Mal lui prit car il n’aurait pas du parler de cela a ces vieilles qui se trouvaient être des sorcières et en tant que telles, agressives dès qu’elles entendaient parler de christianisme. D’ailleurs il ne tarda pas à comprendre son erreur car, avec toute la violence du monde, les sorcières se lancèrent sur le pauvre homme, l’agrippant pas les cheveux, le mirent dans une fournaise passant toute la nuit a l’alimenter avec du bois pour le laisser moulu.


Une sorcière attrapée

Dans une ferme d’Hondarribia, le bétail commença à s’amaigrir dangereusement dans le corral. Comme ceci ne pouvait être que l’œuvre de sorcière d’après le curé, ils lui tendirent un piège pour l’attraper. Un soir, ils allumèrent deux cierges bénis dans le corral qu’ils mirent dans une boite avec sa partie inférieure ouverte. Sur le dessus, ils dressèrent un sac avec des objets pour cacher les cierges bénis à la sorcière.

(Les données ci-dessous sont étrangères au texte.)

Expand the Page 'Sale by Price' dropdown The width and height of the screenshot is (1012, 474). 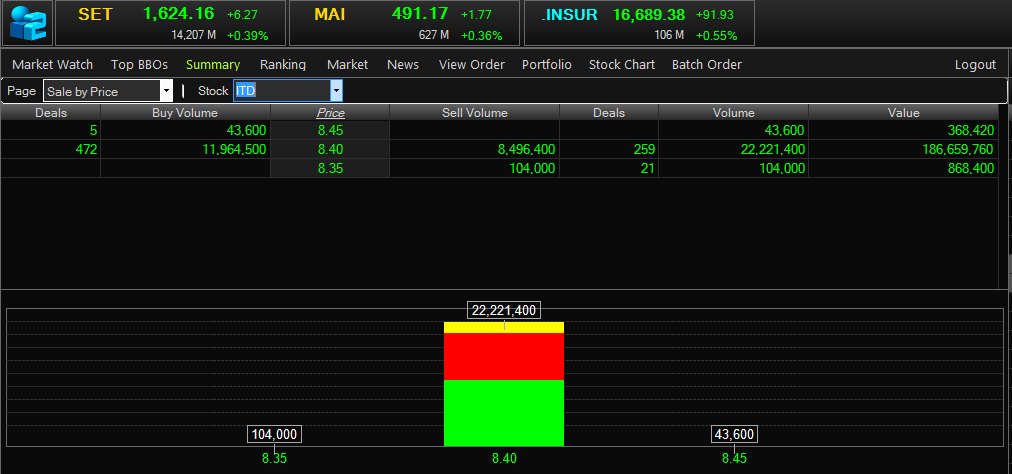tap(166, 91)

Elle ne tarda pas a apparaître sous la forme d’un chat noir monté sur une vache, menaçante. Les hommes abandonnèrent leur cachette et allumèrent la lumière. Aussitôt, le chat les supplia de l’éteindre, mais ceux-ci craignant qu’elle ne s’échappe, la laissèrent allumée. Ainsi, lorsque le jour se leva, ils purent constater que l’animal se transforma en une vieille femme du voisinage.


Un voleur de boudins

Le jour de la Saint Martin, dans une ferme de Astigarrabia, village rural de la région de Mutriku, on tuait le cochon. Les gens de la maison constataient, consternés, qu’on volait des boudins, des saucisses et quelques autres bons morceaux de l’animal. Ceci durant plusieurs années.

Le maître de maison décida donc de surveiller. L’abattage terminé, notre homme se cacha derrière la porte où l’on gardait les charcuteries et attendit là. Le soir venu, un petit chien ne tarda pas à apparaître. Un petit chien à l’aspect inoffensif se dirigeant droit vers l’endroit des boudins et saucisses et prit dans sa gueule plusieurs pièces de charcuterie toutes fraîches. De toute évidence, il s’agissait bien du voleur et n’eut pu aller bien loin avec son butin car le fermier entreprit de frapper le chien lui cassant les pattes arrières.

Malgré ce handicap, l’animal put s’échapper et sauver sa vie. Le maître de la ferme récupéra ses boudins et autres charcuteries puis raconta à sa famille ce qui s’était passé. Le jour suivant apparut le sacristain, les deux jambes cassées et n’eut pas été capable d’expliquer avec conviction son accident. Tout le monde, à Astigarribia, se mit a penser que le chien voleur et le sacristain, sans doute sorcier, étaient la même personne.